2 Quoted in Thurman 329. The short story was later included in the collection Anecdotes of Destiny.
3 Babette's Feast and Other Anecdotes of Destiny 6. Page numbers following citations refer to this edition.
4 The remaining difference for Freud between mourning and melancholia was that, in the latter, the relationship between the subject and the lost object taken into the ego was narcissistic and ambivalent.
5 I am grateful to Maria Torok, with whom I discussed the film of Babette's Feast over dinner in the winter of 1991, for her insights about mourning and introjection.
6 Abraham and Torok distinguish melancholia from nonpathological mourning by the presence of a crypt or intrapsychic "vault" inside the ego in which the subject incorporates or seals off a loss that cannot be put into words because the subject shares a shameful, unspeakable secret with the lost object. Incorporation (which is not at issue in "Babette's Feast") is thus construed as a fantasy that allows the ego to avoid readjusting its internal topography to a loss that, if acknowledged, would threaten its integrity.

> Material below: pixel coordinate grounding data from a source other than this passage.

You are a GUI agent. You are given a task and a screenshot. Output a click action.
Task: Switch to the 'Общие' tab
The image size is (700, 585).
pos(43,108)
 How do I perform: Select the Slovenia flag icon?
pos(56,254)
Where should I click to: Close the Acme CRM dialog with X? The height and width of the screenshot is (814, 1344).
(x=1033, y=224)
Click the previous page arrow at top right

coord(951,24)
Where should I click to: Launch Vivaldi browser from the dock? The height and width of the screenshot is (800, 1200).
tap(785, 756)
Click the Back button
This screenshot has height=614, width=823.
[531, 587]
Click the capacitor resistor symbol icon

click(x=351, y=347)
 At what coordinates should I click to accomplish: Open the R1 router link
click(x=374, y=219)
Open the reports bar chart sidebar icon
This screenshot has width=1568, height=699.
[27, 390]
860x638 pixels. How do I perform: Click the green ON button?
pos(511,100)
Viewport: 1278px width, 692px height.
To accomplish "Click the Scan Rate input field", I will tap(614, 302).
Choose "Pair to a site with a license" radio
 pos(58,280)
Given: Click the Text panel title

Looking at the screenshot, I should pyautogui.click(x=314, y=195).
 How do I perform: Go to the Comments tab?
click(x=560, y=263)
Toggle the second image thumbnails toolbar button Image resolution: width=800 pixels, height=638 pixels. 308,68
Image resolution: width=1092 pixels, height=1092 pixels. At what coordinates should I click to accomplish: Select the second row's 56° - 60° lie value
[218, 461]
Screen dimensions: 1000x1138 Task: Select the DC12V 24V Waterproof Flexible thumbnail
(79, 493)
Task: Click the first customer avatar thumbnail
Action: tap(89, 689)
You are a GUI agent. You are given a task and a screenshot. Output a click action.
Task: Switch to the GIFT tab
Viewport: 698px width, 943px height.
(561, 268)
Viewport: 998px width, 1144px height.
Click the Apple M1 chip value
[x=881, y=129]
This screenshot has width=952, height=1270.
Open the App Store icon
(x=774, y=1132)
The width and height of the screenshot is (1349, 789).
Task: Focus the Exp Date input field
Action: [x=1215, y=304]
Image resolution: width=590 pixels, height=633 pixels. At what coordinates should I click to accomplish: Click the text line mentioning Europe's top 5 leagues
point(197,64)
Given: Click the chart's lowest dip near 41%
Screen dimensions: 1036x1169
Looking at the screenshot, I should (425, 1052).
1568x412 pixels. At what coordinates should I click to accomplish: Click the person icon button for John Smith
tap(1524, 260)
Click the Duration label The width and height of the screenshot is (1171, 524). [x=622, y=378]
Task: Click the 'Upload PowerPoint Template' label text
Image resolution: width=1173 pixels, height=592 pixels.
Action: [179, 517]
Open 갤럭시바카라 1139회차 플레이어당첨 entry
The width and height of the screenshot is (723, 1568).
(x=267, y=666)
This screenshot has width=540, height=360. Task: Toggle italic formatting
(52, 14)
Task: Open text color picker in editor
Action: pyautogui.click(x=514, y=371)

Incorporation will be discussed further at the end of this essay in the context of figuration.
7 The French expression was in use by 1863 (Le Grand Robert). Dinesen was fluent in French and often included French words, sentences, or verse in her works.
8 Preparing food for others to eat defined Babette's life in Paris. It is thus through such preparation for others' consumption that she buries her past life and begins to digest her loss.
9 The tale of cannibalism involving the consuming of an African chief's grandchild, which Martine suddenly remembers following the dinner (46), reinforces the idea that the story is about the digestion (and introjection) of the dead. It is also noteworthy that blinis are typically served at Russian wakes.
10 See, in addition to Stambaugh and Aiken, Podles 563-65.
11 For more on anasemia and trauma and their relation to the analysis of literature, see chapter 1 of my Family Secrets and the Psychoanalysis of Narrative.